___ 提供資料 ___

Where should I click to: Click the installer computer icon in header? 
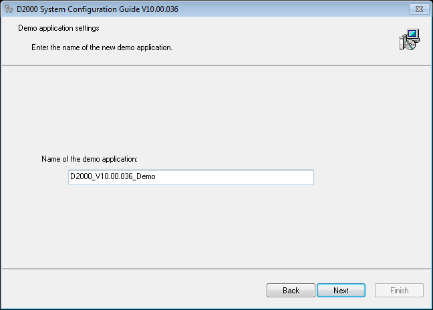(x=408, y=40)
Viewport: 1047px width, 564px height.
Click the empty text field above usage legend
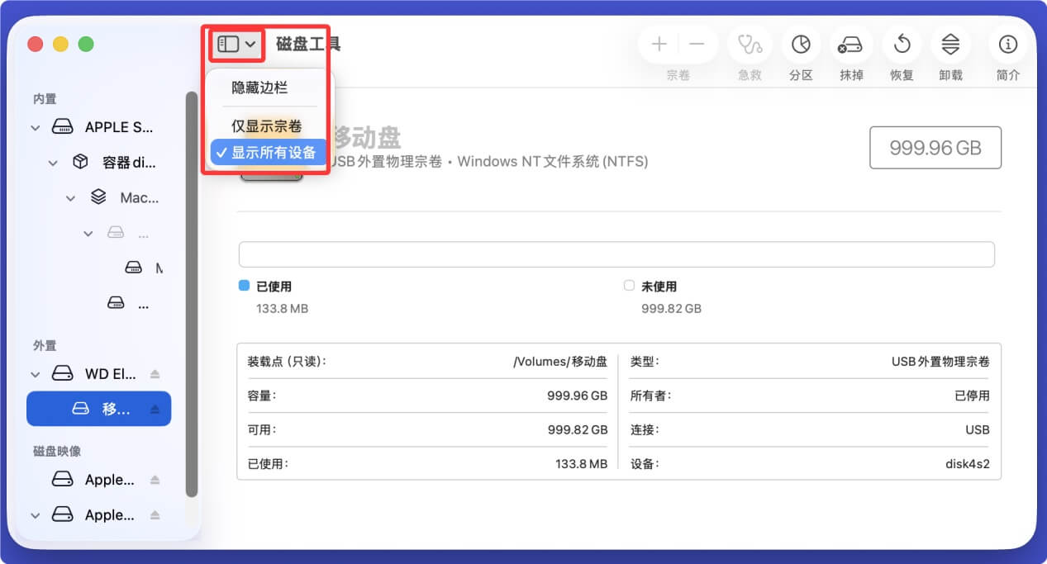[616, 254]
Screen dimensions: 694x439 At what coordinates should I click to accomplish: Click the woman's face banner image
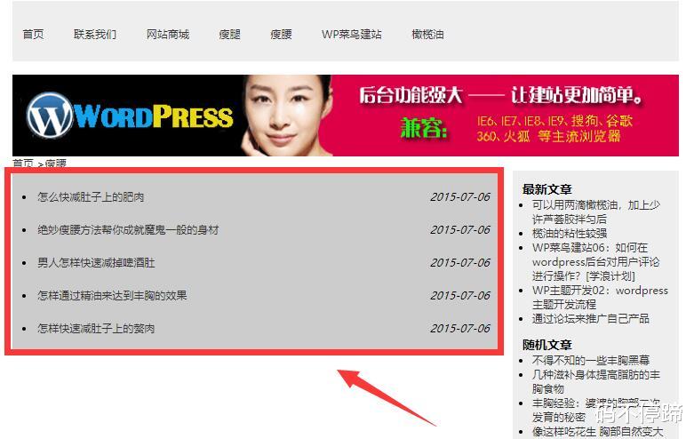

___

課題> 上記のすべての行について、「empty」を「blank」に置き換えて更新し、それ以外は変更せずに示してください。解答には画像を含めないでください。

解答>
Where should I click to: Click the installer computer icon in header? 
(x=408, y=40)
Viewport: 1047px width, 564px height.
Click the blank text field above usage legend
[616, 254]
Screen dimensions: 694x439 At what coordinates should I click to accomplish: Click the woman's face banner image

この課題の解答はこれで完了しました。